In the twenty-first century, feminists sought to claim the word and began a campaign socially to construct slut-shaming as an unacceptable form of bullying or discrimination. Just as overtly political have been the slut-walks, the first of which was held in Toronto, Canada in April 2011 in reaction to comments by a police officer suggesting women were at least partially complicit in sexual assault by dressing in certain ways and that in their own interest, they should “…avoid dressing like sluts".
The police hastened to issue a flurry of apologies but that was perceived as crisis management rather than any indication of cultural change and the slut-walk soon followed, since repeated in many cities world-wide, sometimes as regular events. Despite that, expressions of “victim blaming” continue to be issued by figures of authority. A stated aim at the time was to redefine "slut" to describe someone in control of their own sexuality, to rid the word of any negative connotations. That seemed linguistically ambitious but, although there are in English words which over time have come to mean the exact opposite of what they once did, it’s wrong to describe this as part of the “reclaim the word” movement. It’s more of an attempt at re-appropriation like the successful campaign which gained “gay” its new exclusivity. From within feminism came a critique which thought the word slut a distraction, something which attracted too much of the news media’s focus at the expense of the substantive issues: (1) a right to choose one’s clothing without fear of harassment, (2) the right to inhabit public space on the same basis as men and (3) that consent to sexual activity must always be explicit and can never be deemed to be implied on the basis of clothing or other signal. This view suggested the issue was not the right to self-label as a slut but the right for women actually safely to exist in a time and place on the basis of their choice.
The RHS
The cocktails called the Red-Headed Slut (RHS) or the Ginger Bitch are identical. Although variations exist, the original is served on the rocks, poured over ice, either in a old fashioned (rocks) glass or a highball. Quantities of ingredients can vary but the alcohol components should always be equal.
Ingredients
(1) One part Jägermeister
(2) One part peach schnapps
(3) Cranberry juice
Instructions
Combine Jägermeister and schnapps in glass full of cubed or crushed ice. Add cranberry juice to fill glass. Stir as preferred.

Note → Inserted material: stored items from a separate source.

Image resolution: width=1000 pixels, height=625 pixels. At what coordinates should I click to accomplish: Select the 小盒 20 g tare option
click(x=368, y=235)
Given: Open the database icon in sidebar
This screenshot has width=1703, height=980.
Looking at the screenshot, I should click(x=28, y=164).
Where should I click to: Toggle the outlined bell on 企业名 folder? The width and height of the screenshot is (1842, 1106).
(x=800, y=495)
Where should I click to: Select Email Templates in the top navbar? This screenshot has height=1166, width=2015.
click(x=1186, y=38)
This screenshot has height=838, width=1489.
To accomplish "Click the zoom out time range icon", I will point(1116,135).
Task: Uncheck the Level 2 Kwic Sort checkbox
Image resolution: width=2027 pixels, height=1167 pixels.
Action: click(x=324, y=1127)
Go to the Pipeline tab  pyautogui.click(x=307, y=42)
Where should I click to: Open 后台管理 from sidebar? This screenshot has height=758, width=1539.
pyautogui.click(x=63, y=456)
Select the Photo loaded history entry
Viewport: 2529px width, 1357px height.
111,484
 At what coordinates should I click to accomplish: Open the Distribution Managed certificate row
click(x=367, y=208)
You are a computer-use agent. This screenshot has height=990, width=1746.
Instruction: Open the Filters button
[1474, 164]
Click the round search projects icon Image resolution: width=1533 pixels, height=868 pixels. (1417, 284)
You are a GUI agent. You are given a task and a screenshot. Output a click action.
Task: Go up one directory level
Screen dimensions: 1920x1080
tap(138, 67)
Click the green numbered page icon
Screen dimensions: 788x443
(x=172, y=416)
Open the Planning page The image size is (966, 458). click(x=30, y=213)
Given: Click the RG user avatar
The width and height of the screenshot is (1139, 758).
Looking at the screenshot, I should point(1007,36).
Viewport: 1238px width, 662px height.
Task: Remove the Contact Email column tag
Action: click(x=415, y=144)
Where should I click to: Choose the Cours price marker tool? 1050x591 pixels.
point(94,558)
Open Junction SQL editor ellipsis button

It may be served as a shooter, chilled and shaken but without ice. One popular derivative includes equal parts Jägermeister, Schnapps, Crown Royal, and cranberry-flavored vodka. Some substitute Chambord for the cranberry juice, and sometimes Southern Comfort for the schnapps. For a sweeter taste, apricot brandy can be used instead of schnapps and best of all, there’s the Angry Red-Headed Slut which adds rum (over-proof or two shots to increase the degree of anger).
Lindsay Lohan enjoying an eponymous: Surely an affectionate homage, the Lindsay Lohan is a variation, the Lohanic version taking a classic RHS and adding a dash of Coca-Cola (usually expressed as "coke"). It should be served in a highball or other tall glass.